Construction of Chambord began in 1519 and employed 1,800 workers. There are 440 rooms and 365 fireplaces (this bit of trivia always stayed with me). The grounds are immense, the architecture breathtaking, the double staircase designed by da Vinci amazing, and the views spectacular. (I’m running out of adjectives here). Chambord is perhaps the largest and most elaborate, but the other castles are just as magnificent.
Chenonceau (built in1515) has a charm that makes it very special. It was given by Henry II to his mistress Diane de Poitiers. After his death, his widow, Catherine de Medici, forced Diane to move to the Chateau Chaumont. (More than fair I say)! Catherine de Medici then began extensive work on the chateau and the gardens. (Of all we visited, I think this was my favorite).
Chateau Amboise has a fascinating history with the Clos Lucé connected by an underground passage. In 1516 Francis I invited da Vinci to live at the Clos Lucé and da Vinci remained there until his death.

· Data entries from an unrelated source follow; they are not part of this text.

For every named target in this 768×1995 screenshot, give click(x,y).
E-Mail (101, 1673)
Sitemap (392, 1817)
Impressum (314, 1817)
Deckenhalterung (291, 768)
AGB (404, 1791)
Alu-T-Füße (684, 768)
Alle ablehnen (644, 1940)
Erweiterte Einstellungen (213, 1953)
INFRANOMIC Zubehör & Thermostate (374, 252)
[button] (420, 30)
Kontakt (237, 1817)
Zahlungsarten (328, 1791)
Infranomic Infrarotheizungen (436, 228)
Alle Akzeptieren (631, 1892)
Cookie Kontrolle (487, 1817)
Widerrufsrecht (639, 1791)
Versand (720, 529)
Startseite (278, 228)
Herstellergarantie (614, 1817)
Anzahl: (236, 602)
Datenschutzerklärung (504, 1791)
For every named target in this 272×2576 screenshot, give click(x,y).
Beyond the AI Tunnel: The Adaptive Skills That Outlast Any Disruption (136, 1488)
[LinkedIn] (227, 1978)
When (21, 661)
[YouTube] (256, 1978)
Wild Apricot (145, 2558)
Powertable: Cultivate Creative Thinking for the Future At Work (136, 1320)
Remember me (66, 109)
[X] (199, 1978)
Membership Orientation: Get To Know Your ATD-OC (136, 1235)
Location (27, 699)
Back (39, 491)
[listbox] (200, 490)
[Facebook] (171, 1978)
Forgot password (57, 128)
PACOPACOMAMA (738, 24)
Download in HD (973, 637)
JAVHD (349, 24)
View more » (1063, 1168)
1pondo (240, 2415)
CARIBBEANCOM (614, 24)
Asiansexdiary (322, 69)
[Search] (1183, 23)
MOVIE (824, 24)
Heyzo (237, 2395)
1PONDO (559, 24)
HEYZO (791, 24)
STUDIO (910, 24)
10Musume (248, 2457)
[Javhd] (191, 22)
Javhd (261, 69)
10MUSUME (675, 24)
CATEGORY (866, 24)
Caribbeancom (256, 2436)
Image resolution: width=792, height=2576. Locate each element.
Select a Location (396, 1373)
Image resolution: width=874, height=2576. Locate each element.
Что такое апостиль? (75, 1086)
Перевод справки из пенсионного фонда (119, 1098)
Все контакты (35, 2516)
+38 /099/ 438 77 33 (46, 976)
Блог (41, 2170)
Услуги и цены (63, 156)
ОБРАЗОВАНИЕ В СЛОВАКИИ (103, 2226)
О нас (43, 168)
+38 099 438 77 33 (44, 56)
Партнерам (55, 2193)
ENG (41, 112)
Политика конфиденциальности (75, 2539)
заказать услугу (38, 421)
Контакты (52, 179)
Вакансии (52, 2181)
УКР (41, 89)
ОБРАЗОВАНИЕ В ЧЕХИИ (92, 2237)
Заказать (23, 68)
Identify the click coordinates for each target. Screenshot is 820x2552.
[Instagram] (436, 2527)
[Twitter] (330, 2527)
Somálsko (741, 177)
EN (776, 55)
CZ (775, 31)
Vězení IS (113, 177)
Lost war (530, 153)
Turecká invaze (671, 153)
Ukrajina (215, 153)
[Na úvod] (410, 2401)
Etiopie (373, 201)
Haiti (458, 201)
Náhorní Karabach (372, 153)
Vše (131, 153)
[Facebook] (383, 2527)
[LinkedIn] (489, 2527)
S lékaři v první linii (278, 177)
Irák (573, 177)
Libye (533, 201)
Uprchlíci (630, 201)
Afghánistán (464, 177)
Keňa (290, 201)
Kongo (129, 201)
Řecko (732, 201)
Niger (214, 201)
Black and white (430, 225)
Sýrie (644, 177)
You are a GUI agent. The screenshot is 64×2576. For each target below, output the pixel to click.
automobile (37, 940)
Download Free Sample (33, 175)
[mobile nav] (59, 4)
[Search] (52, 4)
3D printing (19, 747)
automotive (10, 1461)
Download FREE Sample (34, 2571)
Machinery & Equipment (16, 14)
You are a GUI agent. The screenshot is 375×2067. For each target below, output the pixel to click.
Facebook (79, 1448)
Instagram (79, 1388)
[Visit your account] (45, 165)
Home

Blois, constructed from the 13th to 17th century is comprised of several buildings around a main courtyard. Over 500 rooms and 75 staircases.
There are many others to visit, some privately owned but offering tours (and in some cases, acccomodation):
Château de Brissac
Château de Cheverny
Château du Rivau
Château de Saumur
Château de Valençay
Château de Villandry
The history of this area takes volumes. Many books have been written on the Chateaux of the Loire, several beautifully illustrated. Michelin has a guide to the Chateaux and if you're going without a tour, I highly recommend this book.
Visiting the Loire Valley makes history come alive and even if you have no interest in gardening, architecture, art, literature, science or French history, you’ll still like the Loire Valley.